** PROVIDED RECORDS follows **

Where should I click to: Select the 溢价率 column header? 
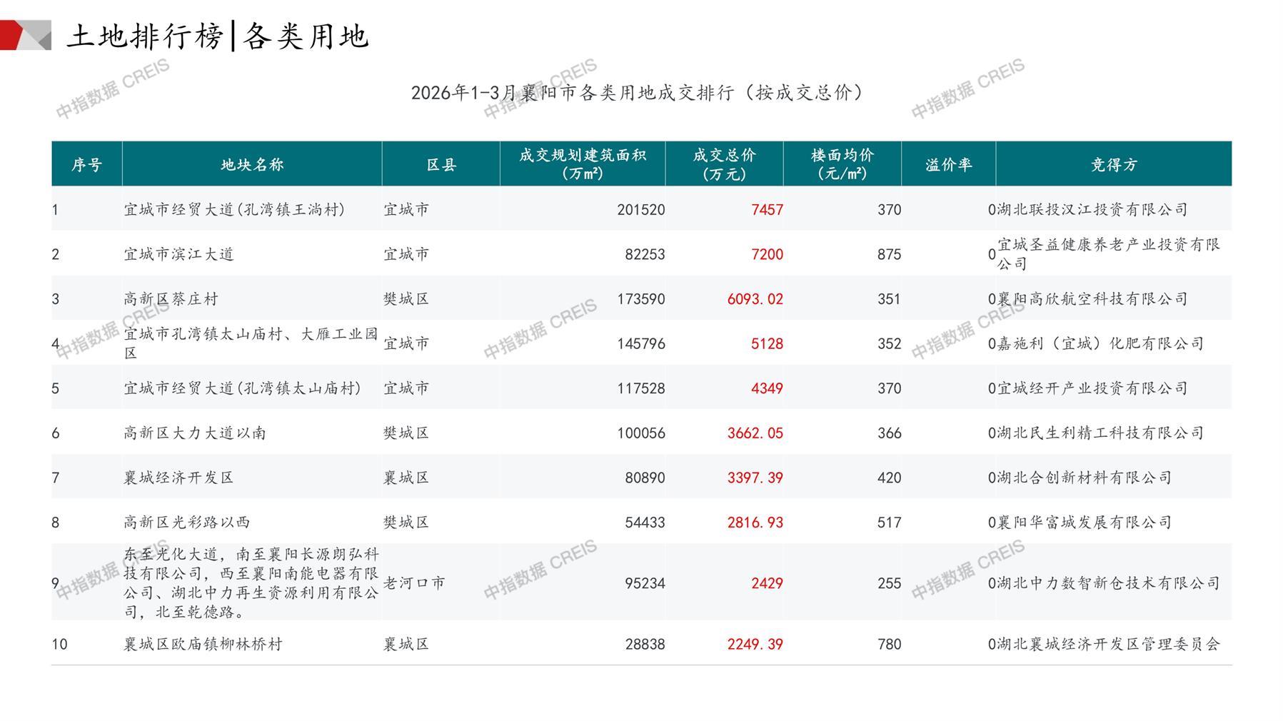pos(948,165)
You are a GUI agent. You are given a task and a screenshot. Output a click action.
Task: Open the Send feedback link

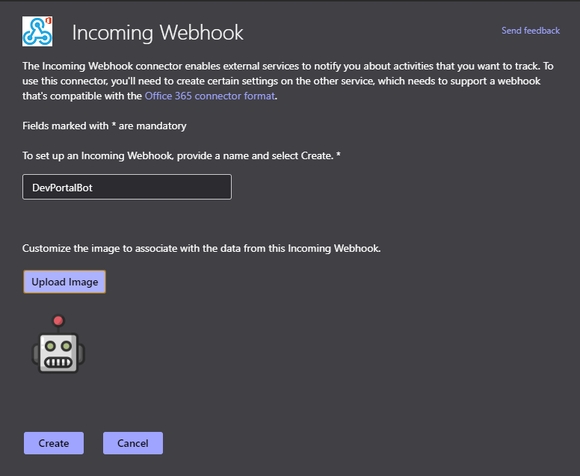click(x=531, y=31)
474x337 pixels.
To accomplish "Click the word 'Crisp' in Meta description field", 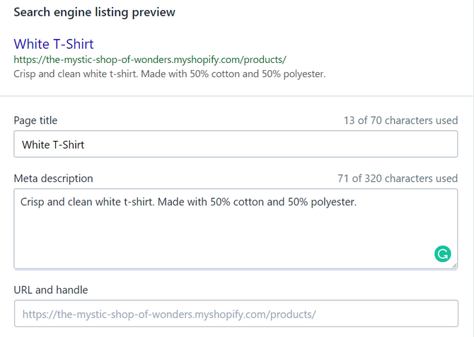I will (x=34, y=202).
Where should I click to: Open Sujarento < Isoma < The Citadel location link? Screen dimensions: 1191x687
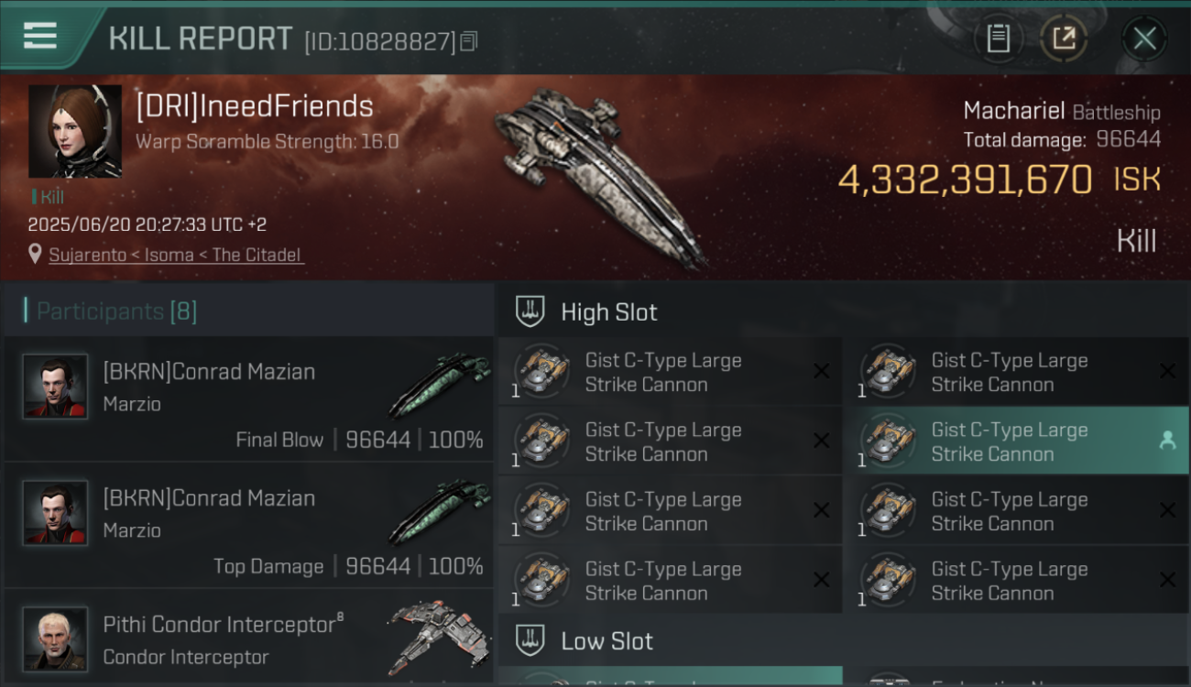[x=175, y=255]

** End of PROVIDED RECORDS **
** PROVIDED RECORDS follows **

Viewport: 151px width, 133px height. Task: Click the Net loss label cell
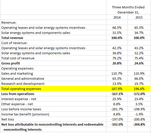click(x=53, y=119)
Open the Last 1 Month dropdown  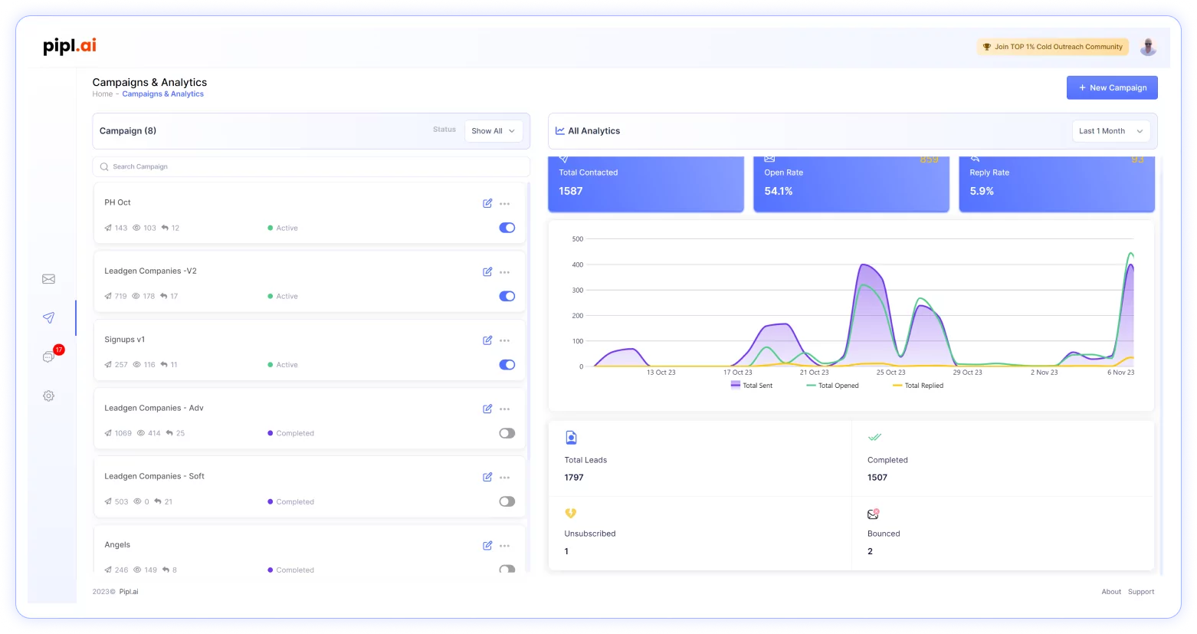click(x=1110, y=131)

** End of PROVIDED RECORDS **
** PROVIDED RECORDS follows **

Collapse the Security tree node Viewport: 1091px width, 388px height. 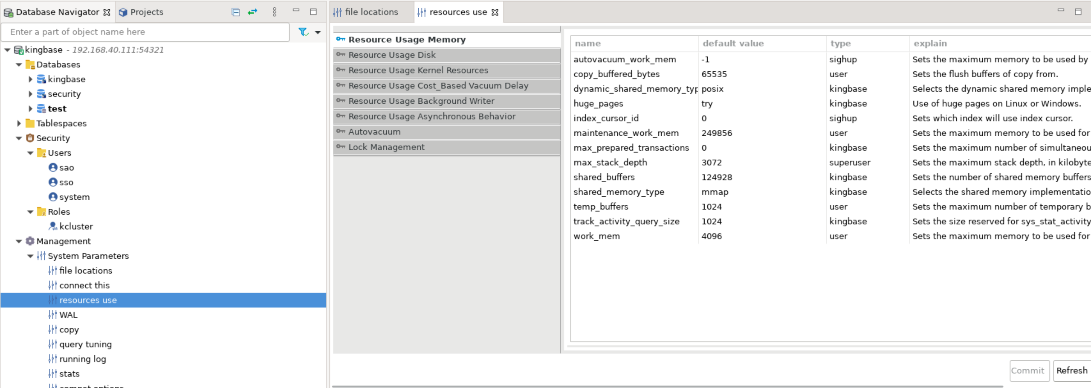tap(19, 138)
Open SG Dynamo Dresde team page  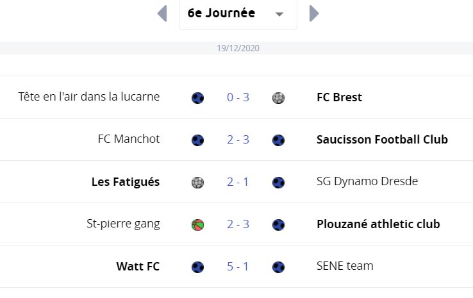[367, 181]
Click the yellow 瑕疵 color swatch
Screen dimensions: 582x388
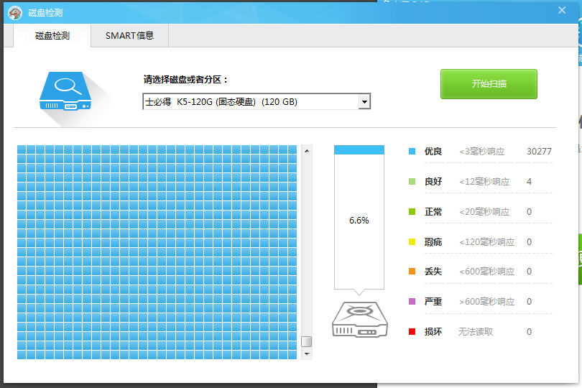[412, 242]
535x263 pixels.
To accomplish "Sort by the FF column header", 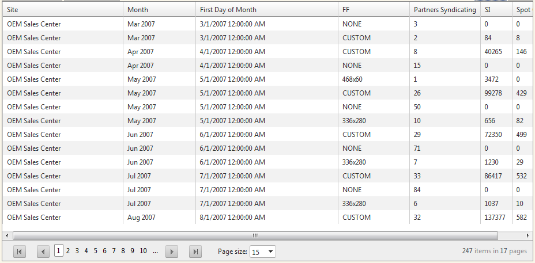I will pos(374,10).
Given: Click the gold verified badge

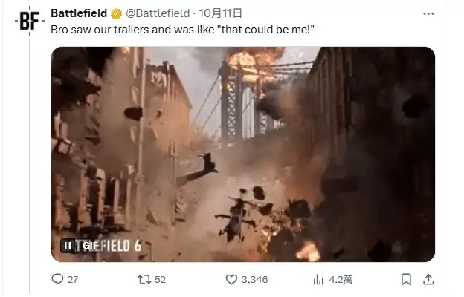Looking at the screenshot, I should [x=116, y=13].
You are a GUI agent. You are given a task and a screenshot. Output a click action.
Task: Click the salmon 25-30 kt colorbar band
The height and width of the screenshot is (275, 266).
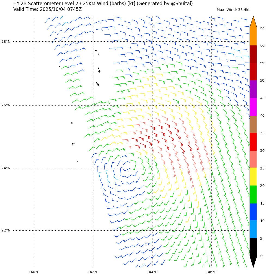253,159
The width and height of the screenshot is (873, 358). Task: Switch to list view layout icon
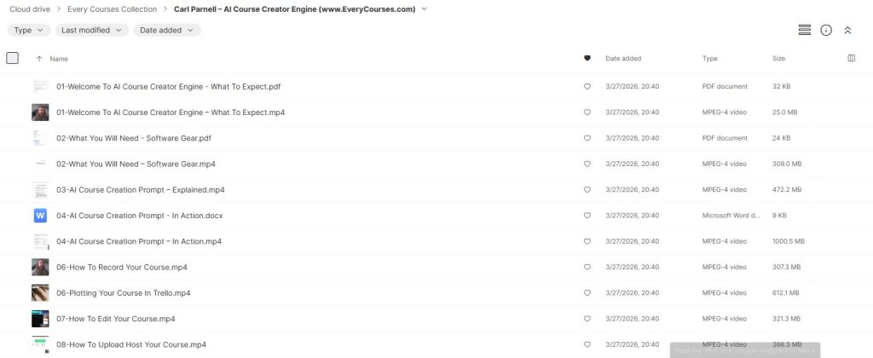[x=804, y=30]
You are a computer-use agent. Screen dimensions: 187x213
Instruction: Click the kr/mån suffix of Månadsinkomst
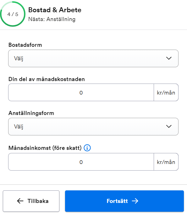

** End of PROVIDED RECORDS **

ABOUT THIS TASK: Repeat exactly the stretch of the listing above that starts with the line holding "Given: Click the gold verified badge" and finishes with the line holding "Instruction: Click the", both included. Skip every picture.

RESPONSE:
Given: Click the gold verified badge

Looking at the screenshot, I should [x=116, y=13].
You are a GUI agent. You are given a task and a screenshot. Output a click action.
Task: Click the salmon 25-30 kt colorbar band
The height and width of the screenshot is (275, 266).
253,159
The width and height of the screenshot is (873, 358). Task: Switch to list view layout icon
[x=804, y=30]
You are a computer-use agent. Screen dimensions: 187x213
Instruction: Click the kr/mån suffix of Månadsinkomst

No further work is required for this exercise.